EXERCISES ->
**1.** In the cross-validation notes, list every name imported in the code block that opens with "from sklearn.preprocessing import StandardScaler".
**2.** Switch "icon" to "button" in the listing from the line with "Click the third airplane rating icon" to the line with "Action: coord(264,28)", and return only those lines.

TEXT PASSAGE ->
Cross-validation

- full data should not be used for scoring a model -> we need a train-test split (evaluate the model on unseen data)

- cross validation is a way to evaluate the variability of our estimation of the generalization of the performance 

In [1]:
from sklearn.model_selection import KFold, ShuffleSplit

cv = KFold(n_splits = 5, random_state = 0, shuffle = True)  #shuffle == mix or not

#ShuffleSplit : the number of of splits no longer determines the size of the train and the test set 
cv2 = ShuffleSplit(n_splits = 5, random_state = 0, test_size = 0.2)

Make a pipeline

In [4]:
from sklearn.preprocessing import StandardScaler
from sklearn.linear_model import LogisticRegression
from sklearn.neighbors import KNeighborsClassifier
from sklearn.pipeline import make_pipeline
from sklearn.model_selection import cross_validate
from sklearn import datasets

iris = datasets.load_iris()
data = iris.data
target = iris.target

model = make_pipeline(StandardScaler(), KNeighborsClassifier(n_neighbors=3))
cv_result = cross_validate(model, data, target, cv=5)
cv_result

{'fit_time': array([0.00165319, 0.00120592, 0.00124788, 0.00145388, 0.00102401]),
 'score_time': array([0.00240159, 0.00202107, 0.00200582, 0.0020771 , 0.00177789]),
 'test_score': array([0.96666667, 0.96666667, 0.93333333, 0.9       , 1.        ])}

Encoding of categorical variables

In [None]:
from sklearn.compose import make_column_selector as selector

numerical_columns_selector = selector(dtype_exclude=object)
categorical_columns_selector = selector(dtype_include=object)

numerical_columns = numerical_columns_selector(data)

Data extracted from a collection ->
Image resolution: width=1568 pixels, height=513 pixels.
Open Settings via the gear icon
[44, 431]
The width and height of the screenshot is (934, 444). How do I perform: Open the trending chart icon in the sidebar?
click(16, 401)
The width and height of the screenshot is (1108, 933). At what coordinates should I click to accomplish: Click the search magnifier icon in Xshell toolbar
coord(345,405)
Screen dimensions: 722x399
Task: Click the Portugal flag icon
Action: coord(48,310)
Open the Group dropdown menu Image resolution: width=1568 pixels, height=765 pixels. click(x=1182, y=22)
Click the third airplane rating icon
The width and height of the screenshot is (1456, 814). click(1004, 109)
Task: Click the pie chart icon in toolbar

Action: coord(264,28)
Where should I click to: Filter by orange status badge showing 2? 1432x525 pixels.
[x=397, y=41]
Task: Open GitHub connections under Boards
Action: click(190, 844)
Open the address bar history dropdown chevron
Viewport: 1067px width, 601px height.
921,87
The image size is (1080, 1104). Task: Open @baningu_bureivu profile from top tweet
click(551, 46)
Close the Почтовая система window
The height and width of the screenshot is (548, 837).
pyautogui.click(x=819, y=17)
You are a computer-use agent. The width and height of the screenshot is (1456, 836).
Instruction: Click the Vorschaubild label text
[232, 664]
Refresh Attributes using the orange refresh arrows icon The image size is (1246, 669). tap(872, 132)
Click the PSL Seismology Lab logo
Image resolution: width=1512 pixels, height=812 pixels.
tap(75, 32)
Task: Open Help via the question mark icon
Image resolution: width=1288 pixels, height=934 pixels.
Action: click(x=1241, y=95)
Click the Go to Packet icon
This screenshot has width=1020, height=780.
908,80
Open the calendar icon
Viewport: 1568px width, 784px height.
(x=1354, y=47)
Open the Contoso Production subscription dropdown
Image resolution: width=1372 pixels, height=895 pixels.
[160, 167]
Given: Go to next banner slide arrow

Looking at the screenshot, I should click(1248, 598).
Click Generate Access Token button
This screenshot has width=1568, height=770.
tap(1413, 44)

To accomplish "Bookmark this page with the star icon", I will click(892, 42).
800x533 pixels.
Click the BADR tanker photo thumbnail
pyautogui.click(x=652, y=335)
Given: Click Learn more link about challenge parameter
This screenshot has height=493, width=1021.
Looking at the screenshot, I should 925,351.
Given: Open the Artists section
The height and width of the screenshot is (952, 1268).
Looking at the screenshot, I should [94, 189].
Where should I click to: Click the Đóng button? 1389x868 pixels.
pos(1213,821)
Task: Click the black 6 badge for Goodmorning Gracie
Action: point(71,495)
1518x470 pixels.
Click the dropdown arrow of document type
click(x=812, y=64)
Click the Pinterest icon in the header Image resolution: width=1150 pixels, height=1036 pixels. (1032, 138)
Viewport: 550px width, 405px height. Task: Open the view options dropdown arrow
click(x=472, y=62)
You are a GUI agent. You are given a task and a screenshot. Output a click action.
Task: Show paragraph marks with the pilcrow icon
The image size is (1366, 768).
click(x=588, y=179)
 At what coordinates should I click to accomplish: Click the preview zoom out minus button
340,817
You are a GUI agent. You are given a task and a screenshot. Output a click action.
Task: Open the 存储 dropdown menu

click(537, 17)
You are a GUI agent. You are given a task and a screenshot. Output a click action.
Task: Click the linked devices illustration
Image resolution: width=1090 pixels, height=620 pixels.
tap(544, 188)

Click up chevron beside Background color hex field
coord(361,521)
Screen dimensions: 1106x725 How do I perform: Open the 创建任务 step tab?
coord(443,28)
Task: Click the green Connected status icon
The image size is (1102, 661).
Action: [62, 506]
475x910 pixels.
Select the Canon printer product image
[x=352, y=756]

THE RESULTS ->
**1.**
StandardScaler
LogisticRegression
KNeighborsClassifier
make_pipeline
cross_validate
datasets

**2.**
Click the third airplane rating button
The width and height of the screenshot is (1456, 814). click(1004, 109)
Task: Click the pie chart button in toolbar

Action: coord(264,28)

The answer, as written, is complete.